# [Stored records]
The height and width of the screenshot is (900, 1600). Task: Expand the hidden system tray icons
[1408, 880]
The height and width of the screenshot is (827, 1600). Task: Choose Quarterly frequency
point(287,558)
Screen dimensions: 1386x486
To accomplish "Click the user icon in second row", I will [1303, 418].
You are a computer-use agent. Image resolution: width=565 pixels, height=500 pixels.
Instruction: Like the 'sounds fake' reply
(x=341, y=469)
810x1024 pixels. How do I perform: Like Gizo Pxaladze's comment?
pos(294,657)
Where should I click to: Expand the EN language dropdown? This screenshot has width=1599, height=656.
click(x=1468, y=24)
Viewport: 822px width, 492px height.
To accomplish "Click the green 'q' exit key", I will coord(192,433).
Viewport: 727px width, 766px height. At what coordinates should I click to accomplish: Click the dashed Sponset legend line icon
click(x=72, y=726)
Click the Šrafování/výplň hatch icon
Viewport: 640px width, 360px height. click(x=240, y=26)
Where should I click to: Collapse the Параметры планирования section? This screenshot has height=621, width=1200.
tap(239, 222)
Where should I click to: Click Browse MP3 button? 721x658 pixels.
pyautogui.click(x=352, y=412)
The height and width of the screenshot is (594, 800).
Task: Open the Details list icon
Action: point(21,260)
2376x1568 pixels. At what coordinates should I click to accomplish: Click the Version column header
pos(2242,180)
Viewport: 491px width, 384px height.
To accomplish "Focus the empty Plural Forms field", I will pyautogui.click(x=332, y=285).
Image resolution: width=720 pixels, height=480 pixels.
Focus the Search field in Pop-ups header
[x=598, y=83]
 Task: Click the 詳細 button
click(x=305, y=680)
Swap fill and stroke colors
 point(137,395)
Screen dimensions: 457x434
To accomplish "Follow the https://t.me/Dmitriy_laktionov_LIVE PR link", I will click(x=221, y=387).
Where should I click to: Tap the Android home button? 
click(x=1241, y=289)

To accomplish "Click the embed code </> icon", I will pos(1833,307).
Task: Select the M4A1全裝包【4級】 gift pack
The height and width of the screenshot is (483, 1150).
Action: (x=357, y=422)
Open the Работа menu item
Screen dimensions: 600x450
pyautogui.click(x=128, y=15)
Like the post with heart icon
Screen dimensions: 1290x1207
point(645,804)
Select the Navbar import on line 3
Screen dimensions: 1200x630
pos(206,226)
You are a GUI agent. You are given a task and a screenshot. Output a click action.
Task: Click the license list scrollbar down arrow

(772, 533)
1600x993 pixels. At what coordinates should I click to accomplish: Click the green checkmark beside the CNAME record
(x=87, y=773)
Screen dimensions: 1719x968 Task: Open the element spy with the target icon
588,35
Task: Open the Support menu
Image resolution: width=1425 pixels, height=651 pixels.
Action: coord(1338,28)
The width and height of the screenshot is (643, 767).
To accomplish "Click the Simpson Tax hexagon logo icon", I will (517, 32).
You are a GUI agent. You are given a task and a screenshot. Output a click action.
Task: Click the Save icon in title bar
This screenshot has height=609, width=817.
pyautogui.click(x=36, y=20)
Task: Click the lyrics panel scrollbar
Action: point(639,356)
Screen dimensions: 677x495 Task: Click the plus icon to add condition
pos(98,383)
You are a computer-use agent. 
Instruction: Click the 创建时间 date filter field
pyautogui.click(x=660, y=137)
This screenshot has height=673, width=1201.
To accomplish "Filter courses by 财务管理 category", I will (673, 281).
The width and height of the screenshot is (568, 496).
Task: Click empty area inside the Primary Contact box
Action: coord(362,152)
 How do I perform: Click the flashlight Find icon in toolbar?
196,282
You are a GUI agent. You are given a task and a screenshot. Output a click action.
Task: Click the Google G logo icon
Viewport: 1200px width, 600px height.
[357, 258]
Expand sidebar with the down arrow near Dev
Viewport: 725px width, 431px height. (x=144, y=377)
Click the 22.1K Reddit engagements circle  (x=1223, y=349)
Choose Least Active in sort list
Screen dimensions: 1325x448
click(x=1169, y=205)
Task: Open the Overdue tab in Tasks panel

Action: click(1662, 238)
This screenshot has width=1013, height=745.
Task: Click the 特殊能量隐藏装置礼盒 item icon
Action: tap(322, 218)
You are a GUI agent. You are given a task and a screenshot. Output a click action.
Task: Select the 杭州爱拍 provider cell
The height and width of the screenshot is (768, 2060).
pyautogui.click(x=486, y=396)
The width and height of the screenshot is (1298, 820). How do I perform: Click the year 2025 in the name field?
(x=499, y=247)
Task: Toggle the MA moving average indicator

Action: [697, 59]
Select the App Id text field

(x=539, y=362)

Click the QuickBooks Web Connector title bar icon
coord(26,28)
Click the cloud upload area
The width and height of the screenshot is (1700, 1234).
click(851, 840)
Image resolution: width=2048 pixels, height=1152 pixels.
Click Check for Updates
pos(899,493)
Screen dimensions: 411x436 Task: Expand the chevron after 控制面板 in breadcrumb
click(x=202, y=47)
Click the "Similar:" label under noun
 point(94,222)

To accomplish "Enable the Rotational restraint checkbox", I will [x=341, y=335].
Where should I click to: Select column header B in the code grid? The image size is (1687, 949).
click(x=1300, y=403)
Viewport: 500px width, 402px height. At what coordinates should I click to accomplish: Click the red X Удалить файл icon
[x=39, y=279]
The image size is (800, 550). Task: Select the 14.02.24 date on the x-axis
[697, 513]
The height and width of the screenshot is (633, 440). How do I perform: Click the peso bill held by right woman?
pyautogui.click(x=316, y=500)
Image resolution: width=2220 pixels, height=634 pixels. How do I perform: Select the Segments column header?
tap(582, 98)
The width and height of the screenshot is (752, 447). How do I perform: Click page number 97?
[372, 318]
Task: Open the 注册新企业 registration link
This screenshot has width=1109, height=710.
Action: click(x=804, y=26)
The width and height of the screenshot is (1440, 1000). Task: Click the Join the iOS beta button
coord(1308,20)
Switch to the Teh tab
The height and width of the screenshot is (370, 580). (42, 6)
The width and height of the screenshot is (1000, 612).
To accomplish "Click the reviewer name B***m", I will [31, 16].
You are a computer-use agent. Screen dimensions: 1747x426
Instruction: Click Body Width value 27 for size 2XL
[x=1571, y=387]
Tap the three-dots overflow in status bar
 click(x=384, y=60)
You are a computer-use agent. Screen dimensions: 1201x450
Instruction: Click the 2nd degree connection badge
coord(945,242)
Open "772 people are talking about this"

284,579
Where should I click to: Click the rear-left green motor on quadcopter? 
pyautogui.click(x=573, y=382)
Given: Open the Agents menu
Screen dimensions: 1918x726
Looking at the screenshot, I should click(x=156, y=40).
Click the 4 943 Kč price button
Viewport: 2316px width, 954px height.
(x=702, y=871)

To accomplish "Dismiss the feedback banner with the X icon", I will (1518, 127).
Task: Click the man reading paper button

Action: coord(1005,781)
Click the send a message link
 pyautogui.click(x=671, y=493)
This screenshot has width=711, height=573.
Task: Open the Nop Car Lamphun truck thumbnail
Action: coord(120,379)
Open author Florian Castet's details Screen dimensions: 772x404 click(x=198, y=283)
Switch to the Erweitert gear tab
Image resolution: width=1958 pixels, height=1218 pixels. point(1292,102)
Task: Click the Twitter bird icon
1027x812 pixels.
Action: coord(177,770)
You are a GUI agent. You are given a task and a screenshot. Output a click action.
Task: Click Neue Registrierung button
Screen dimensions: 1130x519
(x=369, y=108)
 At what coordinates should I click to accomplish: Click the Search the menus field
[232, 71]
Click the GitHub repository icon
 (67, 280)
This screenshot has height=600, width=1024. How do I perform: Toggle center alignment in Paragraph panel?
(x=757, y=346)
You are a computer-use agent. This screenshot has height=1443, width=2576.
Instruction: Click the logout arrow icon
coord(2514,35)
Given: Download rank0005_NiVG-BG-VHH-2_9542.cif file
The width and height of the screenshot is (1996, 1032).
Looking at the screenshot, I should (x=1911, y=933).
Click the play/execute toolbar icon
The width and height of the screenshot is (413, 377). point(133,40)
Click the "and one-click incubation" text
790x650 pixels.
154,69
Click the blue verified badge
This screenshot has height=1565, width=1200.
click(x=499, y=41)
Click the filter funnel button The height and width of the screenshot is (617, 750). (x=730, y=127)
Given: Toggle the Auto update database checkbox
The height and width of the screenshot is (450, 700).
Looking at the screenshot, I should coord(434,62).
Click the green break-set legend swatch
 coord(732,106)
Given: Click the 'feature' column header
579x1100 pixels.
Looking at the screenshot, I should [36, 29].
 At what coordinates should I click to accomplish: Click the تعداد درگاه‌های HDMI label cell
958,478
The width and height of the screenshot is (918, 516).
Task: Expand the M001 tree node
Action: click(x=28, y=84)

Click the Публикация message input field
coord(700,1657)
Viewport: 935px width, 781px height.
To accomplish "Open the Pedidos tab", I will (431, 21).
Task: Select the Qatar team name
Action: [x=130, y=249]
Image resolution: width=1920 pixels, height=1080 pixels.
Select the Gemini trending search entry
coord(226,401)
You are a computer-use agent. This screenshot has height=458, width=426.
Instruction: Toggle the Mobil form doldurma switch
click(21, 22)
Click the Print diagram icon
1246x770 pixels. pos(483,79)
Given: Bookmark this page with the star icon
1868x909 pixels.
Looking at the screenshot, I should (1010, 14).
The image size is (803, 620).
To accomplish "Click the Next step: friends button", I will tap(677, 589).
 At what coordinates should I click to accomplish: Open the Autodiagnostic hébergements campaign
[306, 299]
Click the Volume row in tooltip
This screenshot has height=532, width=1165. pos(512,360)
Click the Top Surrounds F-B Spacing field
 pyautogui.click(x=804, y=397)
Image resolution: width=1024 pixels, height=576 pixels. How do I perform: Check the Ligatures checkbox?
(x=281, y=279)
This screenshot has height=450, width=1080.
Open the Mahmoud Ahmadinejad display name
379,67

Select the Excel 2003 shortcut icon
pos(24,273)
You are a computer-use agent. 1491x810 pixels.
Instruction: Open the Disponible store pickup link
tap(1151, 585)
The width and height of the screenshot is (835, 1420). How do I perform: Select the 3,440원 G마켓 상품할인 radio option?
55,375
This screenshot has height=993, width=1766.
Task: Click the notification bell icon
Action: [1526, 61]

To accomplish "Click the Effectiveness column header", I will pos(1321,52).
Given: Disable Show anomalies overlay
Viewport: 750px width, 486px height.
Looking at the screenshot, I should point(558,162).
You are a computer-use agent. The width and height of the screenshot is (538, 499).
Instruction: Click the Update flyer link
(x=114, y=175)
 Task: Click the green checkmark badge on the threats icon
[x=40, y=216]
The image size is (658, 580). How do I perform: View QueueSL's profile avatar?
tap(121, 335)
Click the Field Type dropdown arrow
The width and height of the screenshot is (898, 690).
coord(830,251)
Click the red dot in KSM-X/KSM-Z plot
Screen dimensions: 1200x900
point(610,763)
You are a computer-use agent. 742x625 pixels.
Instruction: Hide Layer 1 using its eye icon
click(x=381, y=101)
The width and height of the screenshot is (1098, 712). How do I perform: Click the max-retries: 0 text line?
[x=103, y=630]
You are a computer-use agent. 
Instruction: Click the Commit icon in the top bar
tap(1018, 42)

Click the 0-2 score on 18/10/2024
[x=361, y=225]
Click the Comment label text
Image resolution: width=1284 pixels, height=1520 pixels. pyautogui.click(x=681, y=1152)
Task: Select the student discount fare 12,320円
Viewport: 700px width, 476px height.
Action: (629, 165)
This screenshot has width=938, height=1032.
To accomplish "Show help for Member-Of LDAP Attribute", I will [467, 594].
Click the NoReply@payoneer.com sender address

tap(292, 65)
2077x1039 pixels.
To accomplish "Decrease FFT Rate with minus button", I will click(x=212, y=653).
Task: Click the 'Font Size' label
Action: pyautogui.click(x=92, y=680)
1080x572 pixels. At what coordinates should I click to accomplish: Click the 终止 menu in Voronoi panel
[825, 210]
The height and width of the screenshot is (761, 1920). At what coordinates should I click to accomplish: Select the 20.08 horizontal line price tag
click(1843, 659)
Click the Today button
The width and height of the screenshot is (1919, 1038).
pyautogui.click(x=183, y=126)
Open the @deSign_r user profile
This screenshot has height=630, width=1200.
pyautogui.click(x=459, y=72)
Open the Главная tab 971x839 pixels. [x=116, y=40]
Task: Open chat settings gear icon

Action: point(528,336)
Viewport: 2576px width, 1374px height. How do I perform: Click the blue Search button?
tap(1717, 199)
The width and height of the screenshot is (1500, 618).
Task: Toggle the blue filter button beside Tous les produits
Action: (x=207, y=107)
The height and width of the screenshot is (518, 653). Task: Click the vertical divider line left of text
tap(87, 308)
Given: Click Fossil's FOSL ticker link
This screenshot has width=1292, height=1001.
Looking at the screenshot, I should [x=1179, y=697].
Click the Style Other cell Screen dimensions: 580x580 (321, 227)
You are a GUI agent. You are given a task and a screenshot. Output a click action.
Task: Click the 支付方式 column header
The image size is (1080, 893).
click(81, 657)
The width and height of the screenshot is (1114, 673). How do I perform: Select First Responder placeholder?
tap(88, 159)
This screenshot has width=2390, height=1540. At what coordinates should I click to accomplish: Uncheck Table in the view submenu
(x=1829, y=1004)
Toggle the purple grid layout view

# [What to work on]
Copy the listing verbatim, beginning at the line that contains "Click the QuickBooks" and ending after the line that contains "The height and width of the screenshot is (370, 580).".

# [Response]
Click the QuickBooks Web Connector title bar icon
coord(26,28)
Click the cloud upload area
The width and height of the screenshot is (1700, 1234).
click(851, 840)
Image resolution: width=2048 pixels, height=1152 pixels.
Click Check for Updates
pos(899,493)
Screen dimensions: 411x436 Task: Expand the chevron after 控制面板 in breadcrumb
click(x=202, y=47)
Click the "Similar:" label under noun
 point(94,222)

To accomplish "Enable the Rotational restraint checkbox", I will [x=341, y=335].
Where should I click to: Select column header B in the code grid? The image size is (1687, 949).
click(x=1300, y=403)
Viewport: 500px width, 402px height. At what coordinates should I click to accomplish: Click the red X Удалить файл icon
[x=39, y=279]
The image size is (800, 550). Task: Select the 14.02.24 date on the x-axis
[697, 513]
The height and width of the screenshot is (633, 440). How do I perform: Click the peso bill held by right woman?
pyautogui.click(x=316, y=500)
Image resolution: width=2220 pixels, height=634 pixels. How do I perform: Select the Segments column header?
tap(582, 98)
The width and height of the screenshot is (752, 447). How do I perform: Click page number 97?
[372, 318]
Task: Open the 注册新企业 registration link
This screenshot has width=1109, height=710.
Action: click(x=804, y=26)
The width and height of the screenshot is (1440, 1000). Task: Click the Join the iOS beta button
coord(1308,20)
Switch to the Teh tab
The height and width of the screenshot is (370, 580). (42, 6)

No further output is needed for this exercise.